Much of the disappointment of The Third Hand is that of expectation, and elements that initially register as nauseating treacle can sometimes sneak up on you. The two best instrumental tracks on the record, "Get It" and "The Bad Penny", lack the bravado and heaviness of his earlier work but still feel alive and well-crafted, even as they strain for a baroque psychedelia they can't quite reach. But another reason they stand out is that Rj doesn't sing on them. Prior to this record, Since We Last Spoke's closing track, "Through the Walls", was his only other significant attempt at writing pop lyrics, and with his flat, non-committal voice hesitantly muttering words that sounded like power-pop fridge magnet poetry, it practically demanded that someone with a bit more presence take over on lead vocal. (Fortunately, someone hollered for Ric Ocasek to do the remix.) The other vocal number on that record-- the wispy, syrupy Labi Siffre cover "Making Days Longer"-- is the unfortunate precedent for Rj's turn toward vocal melody, and the same halfhearted falsetto runs rampant over The Third Hand.
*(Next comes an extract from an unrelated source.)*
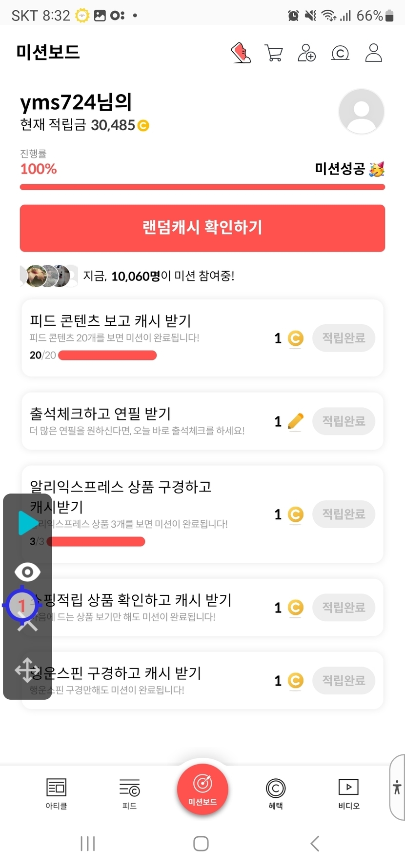The image size is (405, 868).
Task: Go to the 비디오 tab
Action: coord(348,793)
Typically overdubbed into semi-coherent oblivion and grinding gears between deadpan and over-dramatic, his voice is a grating mess, creaking out non-sequitur high notes and juggling both fake-Brit (Bille Joe Armstrong sounds like Ray Davies in comparison) and fake-soul (ibid. Jamie Lidell and Teddy Pendergrass) affectations. Not that any voice could save the lyrics: Between the poorly-scanning turns of phrase ("She can get plump off of beer and meatloaf," from "You Never Had It So Good"), the pointless similes ("Little princess/ With her little ways gone bad/ You should ask her/ About the dates she had/ Mr. Legend, Dr. Civic and Mr. Lexus," from "Sweet Piece") and the out-of-touch stabs at populist subject matter ("Have Mercy" makes working a job downtown sound as harrowing as the woes in a Lightnin' Hopkins song), Pharrell can rest easy knowing that "Her ass is a spaceship/ I want to ride" has plummeted in "rap producer-turned-singer writes something laughable" standings.
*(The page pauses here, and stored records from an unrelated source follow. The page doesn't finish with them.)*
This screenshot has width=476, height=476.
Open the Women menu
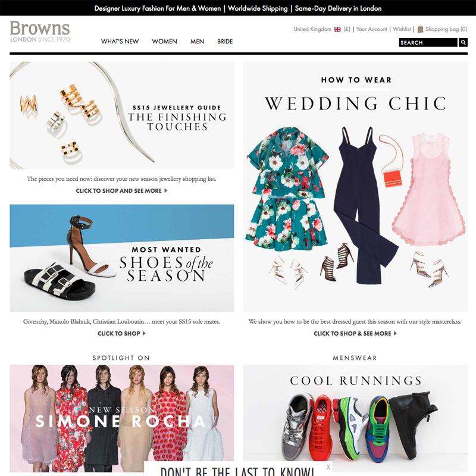click(x=164, y=41)
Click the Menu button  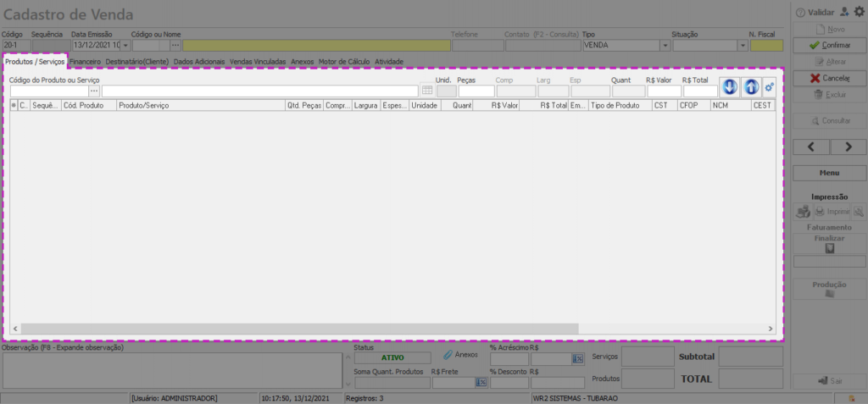(830, 173)
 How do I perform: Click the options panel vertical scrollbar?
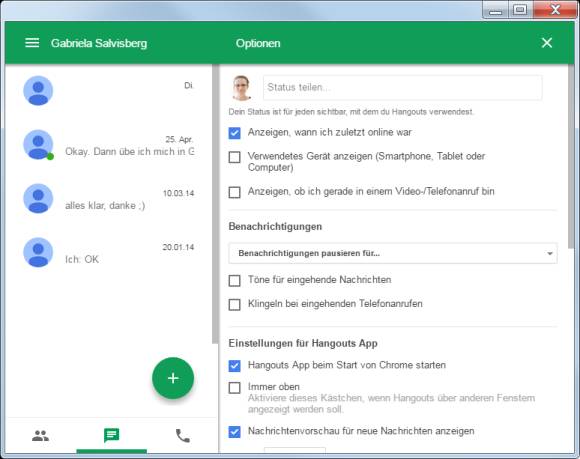pyautogui.click(x=571, y=157)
Unfortunately, The Third Hand is aptly-titled: It feels like a step below second-hand. Would it have felt any less ridiculous if it were an out-of-nowhere debut from someone we'd never heard of instead of an attempted breakthrough by one of underground hip-hop's best producers? Marginally, if that. And maybe if Rj works out the flaws and figures out his limitations, chances are he'll do what a few other writers have predicted and produce a pretty good Gorillaz record in a few years. But after reading him say that he's more interested in making records people would want to sample than sampling other peoples' records, one can only hope he's right and that some future producer can salvage something from this debacle.